We had seen that the source of the problem is that the operator++ of filter that has to peek ahead to know where to stop, and then its operator* calls up the transform function again.
If you’d like to read more about the Terrible Problem Of Incrementing A Smart Iterator, you can have a look at its dedicated article.
Smart output iterators
Smart output iterators are a symmetrical approach to range adaptors, to manipulate collections in C++. This means that while range adaptors operate on input iterators and can funnel data into an STL algorithm, smart output iterators put some logic inside of the output iterators of an algorithm.
Take std::back_inserter for instance. It is an output iterator that embeds a push_back to a container. Smart output iterators generalise this idea by allowing output iterators to apply functions, filter on predicates, and a lot of other fancy treatments, to the data coming out of STL algorithms.
For instance, the equivalent code to the one above that used range adaptors would be, with smart output iterators:
// Input vector
std::vector<int> numbers = {1, 2, 3, 4, 5};
// Output vector
std::vector<int> results;
//Apply transform and filter
auto oIsMultiple4 = make_output_filter(isMultiple4);
auto oTimes2 = make_output_transformer(times2);
copy(numbers, oTimes2(oIsMultiple4(back_inserter(results))));
// Display results
for (auto result : results)
{
std::cout << result << ' ';
}
Now do smart output iterators suffer from the TPOIASI? Do they call the function in transform multiple times?

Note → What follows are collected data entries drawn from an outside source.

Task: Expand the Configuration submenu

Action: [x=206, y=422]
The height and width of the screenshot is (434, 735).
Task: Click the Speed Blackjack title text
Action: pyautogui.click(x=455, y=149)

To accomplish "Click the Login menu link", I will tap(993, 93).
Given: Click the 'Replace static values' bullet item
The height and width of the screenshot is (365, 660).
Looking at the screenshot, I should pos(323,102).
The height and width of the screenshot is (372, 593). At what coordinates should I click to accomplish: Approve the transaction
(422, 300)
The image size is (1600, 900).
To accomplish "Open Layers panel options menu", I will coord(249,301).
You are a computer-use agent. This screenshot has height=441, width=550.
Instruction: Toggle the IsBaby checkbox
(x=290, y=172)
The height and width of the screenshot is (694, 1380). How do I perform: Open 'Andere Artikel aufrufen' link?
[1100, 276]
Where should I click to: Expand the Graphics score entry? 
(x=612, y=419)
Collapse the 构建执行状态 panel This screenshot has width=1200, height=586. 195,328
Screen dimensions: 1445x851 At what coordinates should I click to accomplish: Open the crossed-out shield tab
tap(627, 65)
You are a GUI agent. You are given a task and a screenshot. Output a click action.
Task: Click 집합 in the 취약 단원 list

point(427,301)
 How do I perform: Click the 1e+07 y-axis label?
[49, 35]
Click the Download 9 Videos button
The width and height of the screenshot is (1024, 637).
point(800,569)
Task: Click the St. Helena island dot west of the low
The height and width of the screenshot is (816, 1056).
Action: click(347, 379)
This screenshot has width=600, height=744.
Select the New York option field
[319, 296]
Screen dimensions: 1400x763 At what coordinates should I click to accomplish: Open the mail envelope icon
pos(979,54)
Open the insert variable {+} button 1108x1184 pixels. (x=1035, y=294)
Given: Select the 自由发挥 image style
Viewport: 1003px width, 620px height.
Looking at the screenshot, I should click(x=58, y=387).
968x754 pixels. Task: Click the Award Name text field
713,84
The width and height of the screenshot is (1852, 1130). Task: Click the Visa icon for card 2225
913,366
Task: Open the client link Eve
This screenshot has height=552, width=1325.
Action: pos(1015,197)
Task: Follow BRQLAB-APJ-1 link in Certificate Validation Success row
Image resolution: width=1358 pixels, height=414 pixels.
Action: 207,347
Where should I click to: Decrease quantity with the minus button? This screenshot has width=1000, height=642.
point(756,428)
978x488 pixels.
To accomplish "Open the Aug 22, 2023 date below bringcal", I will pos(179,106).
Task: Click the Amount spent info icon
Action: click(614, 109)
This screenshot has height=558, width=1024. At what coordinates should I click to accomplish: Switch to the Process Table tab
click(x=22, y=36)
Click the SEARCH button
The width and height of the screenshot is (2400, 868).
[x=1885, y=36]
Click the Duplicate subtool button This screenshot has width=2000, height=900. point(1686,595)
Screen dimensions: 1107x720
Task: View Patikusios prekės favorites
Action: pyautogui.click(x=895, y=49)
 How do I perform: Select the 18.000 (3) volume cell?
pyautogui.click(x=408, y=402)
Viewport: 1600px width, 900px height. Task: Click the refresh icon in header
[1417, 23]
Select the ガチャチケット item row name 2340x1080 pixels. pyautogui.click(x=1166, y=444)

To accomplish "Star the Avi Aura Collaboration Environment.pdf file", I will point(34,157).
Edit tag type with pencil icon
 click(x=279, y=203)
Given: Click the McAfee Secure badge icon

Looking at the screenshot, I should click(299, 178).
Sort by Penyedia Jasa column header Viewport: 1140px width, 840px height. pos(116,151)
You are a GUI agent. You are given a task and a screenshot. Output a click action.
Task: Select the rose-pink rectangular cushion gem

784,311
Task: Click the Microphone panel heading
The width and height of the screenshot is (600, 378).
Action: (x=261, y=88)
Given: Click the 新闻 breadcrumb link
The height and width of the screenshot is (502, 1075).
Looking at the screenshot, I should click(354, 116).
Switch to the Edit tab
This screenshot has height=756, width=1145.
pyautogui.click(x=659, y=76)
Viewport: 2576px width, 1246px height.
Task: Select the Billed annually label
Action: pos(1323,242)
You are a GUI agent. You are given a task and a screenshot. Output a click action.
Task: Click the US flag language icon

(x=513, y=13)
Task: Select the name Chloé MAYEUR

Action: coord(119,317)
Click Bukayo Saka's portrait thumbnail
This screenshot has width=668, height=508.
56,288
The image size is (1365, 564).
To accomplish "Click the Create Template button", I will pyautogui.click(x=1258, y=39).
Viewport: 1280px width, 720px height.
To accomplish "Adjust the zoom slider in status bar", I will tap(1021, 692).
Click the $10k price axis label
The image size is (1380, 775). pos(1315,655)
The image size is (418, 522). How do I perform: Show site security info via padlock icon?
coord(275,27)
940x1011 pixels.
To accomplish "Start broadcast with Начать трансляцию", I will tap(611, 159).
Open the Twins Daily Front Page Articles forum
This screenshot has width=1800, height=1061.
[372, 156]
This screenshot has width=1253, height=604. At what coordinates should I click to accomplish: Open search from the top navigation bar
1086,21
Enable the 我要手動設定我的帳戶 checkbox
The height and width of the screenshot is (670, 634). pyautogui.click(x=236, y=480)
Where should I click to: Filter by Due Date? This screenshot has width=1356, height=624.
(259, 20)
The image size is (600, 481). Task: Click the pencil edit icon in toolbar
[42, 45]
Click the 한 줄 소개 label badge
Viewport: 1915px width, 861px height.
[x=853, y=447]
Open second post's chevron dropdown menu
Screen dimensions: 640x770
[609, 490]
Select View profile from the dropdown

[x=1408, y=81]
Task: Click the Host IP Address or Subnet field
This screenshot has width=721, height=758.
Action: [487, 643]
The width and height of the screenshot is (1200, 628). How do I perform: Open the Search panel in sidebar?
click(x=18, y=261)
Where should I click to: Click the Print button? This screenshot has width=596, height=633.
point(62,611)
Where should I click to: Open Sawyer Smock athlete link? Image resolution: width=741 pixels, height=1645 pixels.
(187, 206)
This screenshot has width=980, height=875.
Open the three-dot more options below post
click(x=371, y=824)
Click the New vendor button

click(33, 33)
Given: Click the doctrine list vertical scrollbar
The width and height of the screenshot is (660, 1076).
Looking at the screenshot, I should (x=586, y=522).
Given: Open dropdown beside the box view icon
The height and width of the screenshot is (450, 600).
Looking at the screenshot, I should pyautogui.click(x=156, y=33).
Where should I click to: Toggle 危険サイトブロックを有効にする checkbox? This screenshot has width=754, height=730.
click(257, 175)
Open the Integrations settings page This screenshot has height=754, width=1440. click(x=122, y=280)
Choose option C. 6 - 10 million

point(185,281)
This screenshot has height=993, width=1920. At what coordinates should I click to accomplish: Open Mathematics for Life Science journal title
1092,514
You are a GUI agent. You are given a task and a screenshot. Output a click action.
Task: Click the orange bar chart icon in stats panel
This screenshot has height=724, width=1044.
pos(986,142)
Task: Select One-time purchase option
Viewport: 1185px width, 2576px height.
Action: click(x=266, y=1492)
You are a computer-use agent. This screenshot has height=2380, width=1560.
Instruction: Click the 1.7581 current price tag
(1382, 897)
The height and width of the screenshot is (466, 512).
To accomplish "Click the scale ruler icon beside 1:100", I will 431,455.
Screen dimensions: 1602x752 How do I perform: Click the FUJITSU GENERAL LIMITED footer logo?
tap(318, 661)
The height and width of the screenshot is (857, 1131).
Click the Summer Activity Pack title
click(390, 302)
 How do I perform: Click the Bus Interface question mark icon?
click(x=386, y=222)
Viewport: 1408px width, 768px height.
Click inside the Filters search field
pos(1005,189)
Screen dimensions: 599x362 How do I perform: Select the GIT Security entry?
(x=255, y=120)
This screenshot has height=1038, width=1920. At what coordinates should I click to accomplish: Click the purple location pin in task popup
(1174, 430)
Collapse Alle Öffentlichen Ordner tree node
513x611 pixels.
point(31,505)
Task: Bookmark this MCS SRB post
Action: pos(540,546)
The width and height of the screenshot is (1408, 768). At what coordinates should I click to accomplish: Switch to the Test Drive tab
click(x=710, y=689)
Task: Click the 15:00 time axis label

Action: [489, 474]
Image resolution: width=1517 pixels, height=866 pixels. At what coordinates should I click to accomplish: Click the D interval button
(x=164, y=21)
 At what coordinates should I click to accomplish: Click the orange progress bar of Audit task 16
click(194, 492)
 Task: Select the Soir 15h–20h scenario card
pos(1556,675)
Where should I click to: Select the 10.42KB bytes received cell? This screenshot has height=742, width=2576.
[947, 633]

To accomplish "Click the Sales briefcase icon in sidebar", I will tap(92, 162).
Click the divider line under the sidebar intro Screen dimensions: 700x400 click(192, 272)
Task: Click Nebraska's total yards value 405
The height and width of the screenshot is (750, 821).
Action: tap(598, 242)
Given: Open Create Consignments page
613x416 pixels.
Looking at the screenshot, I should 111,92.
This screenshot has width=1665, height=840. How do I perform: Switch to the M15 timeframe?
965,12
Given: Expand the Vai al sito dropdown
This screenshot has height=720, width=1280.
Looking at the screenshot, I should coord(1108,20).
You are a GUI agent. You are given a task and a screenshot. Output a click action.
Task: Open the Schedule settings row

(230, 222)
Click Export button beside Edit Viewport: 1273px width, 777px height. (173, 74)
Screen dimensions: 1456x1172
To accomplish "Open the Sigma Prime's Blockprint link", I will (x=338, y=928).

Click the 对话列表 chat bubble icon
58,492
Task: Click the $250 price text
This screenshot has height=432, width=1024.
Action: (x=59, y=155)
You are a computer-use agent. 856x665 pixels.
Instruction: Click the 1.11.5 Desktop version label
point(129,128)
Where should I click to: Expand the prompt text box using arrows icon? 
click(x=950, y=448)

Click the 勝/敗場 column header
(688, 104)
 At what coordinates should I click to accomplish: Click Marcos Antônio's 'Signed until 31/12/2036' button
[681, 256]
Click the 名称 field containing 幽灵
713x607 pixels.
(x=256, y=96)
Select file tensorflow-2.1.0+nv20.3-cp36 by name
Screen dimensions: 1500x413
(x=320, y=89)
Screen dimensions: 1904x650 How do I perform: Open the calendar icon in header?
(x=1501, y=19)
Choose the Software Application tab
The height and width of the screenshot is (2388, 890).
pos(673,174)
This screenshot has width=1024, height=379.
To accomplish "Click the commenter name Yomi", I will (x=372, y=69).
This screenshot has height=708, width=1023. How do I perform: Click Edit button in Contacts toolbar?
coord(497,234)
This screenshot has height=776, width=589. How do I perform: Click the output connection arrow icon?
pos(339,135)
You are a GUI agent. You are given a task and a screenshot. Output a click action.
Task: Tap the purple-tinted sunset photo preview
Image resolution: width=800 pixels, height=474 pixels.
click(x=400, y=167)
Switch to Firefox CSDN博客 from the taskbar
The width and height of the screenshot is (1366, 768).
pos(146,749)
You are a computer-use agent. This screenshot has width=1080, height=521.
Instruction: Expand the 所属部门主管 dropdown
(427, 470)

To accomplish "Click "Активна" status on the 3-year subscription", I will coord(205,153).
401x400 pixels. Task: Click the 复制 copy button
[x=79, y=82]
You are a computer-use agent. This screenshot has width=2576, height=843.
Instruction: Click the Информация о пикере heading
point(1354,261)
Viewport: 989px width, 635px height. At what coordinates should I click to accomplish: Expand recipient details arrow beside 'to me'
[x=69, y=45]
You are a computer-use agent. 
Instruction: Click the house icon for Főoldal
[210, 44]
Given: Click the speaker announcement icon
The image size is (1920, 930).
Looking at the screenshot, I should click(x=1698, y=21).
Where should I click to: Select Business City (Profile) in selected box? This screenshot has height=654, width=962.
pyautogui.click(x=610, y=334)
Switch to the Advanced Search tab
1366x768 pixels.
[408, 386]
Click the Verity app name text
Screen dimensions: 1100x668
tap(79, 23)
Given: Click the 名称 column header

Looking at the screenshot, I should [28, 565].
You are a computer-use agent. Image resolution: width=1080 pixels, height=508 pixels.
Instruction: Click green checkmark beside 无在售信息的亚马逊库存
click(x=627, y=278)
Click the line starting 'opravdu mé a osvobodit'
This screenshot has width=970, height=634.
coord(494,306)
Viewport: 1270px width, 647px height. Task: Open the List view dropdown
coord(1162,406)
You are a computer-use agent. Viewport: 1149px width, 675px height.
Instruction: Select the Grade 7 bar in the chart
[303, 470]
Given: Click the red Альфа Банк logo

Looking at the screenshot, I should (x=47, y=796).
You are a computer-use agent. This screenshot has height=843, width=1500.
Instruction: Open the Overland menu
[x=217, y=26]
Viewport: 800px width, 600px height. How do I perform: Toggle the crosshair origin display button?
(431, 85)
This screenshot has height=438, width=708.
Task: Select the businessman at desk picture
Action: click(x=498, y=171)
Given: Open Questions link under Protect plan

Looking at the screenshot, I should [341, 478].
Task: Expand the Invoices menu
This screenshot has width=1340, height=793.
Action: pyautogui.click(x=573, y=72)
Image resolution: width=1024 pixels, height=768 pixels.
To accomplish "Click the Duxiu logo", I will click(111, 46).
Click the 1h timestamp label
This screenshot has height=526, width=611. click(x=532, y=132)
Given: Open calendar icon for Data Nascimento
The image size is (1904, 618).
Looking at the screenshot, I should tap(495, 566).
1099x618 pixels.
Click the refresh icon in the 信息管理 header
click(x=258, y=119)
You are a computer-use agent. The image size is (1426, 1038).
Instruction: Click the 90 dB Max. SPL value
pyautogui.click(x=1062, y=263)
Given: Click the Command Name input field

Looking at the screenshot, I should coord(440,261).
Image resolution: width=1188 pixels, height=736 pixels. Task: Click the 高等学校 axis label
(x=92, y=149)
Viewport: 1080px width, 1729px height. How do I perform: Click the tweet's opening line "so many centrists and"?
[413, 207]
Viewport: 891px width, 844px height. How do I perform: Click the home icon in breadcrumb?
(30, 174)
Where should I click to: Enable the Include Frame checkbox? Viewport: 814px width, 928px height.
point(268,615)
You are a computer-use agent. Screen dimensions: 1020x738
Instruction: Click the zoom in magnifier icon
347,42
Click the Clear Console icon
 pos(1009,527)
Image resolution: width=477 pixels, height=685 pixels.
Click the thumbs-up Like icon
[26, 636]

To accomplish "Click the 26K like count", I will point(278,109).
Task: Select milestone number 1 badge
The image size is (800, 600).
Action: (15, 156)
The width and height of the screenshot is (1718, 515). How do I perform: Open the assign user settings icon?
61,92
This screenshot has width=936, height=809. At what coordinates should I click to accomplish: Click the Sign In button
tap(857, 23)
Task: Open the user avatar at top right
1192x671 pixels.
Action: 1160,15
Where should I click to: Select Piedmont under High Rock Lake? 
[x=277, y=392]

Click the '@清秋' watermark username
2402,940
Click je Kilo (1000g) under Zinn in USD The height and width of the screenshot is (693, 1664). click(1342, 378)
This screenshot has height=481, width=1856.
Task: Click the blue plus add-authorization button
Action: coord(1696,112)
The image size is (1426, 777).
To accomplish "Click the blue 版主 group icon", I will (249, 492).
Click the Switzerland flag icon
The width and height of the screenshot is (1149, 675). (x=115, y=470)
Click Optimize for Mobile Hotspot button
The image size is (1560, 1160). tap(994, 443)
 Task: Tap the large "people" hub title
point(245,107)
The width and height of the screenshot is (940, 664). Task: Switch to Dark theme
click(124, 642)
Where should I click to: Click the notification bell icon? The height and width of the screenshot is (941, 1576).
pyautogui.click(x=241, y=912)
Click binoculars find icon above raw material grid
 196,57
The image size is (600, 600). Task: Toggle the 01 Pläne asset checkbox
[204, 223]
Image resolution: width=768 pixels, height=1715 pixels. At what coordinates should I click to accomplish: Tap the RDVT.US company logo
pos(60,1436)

When we look at the implementation of the output iterator that filters, its operator++ and operator* implementations are pretty ascetic (like for all output iterators):
template<typename Iterator, typename Predicate>
class output_filter_iterator
{
public:
explicit output_filter_iterator(Iterator iterator, Predicate predicate) : iterator_(iterator), predicate_(predicate) {}
output_filter_iterator& operator++(){ ++iterator_; return *this; }
output_filter_iterator& operator*(){ return *this; }
template<typename T>
output_filter_iterator& operator=(T const& value)
{
if (predicate_(value))
{
*iterator_ = value;
}
return *this;
}
private:
Iterator iterator_;
Predicate predicate_;
};
No checking of the predicate, no reading from the underlying iterator.
Will this be enough to make them immune to the Terrible Problem?
Let’s run that code to find out.
Smart output iterators and the TPOIASI
Running the code with the same trace:
int times2(int n)
{
std::cout << "transform " << n << '\n';
return n * 2;
}
bool isMultipleOf4(int n)
{
return n % 4 == 0;
}
gives this output:
transform 1 transform 2 transform 3 transform 4 transform 5 4 8
No multiple calls to the function!
Does that mean that smart output iterators are immune to the Terrible Problem?
It’s not that simple. The above case appends data to an empty vector, with the help of a back_inserter. But if we change the use case a little, by writing into the vector rather than appending to it:
// Input vector
std::vector<int> numbers = {1, 2, 3, 4, 5};
// Output vector
std::vector<int> results = {0, 0, 0, 0, 0};
//Apply transform and filter
auto oIsMultiple4 = make_output_filter(isMultiple4);
auto oTimes2 = make_output_transformer(times2);
copy(numbers, oTimes2(oIsMultiple4(begin(results))));
// Display results
for (auto result : results)
{
std::cout << result << ' ';
}
We would expect this:
4 8 0 0 0
But the result we get is in fact that:
0 4 0 8 0
This is a bug. It comes from the operator++ that increments the underlying iterator even if the smart output iterator ends up not writing to it (in the case where the value it is passed doesn’t satisfy the predicate).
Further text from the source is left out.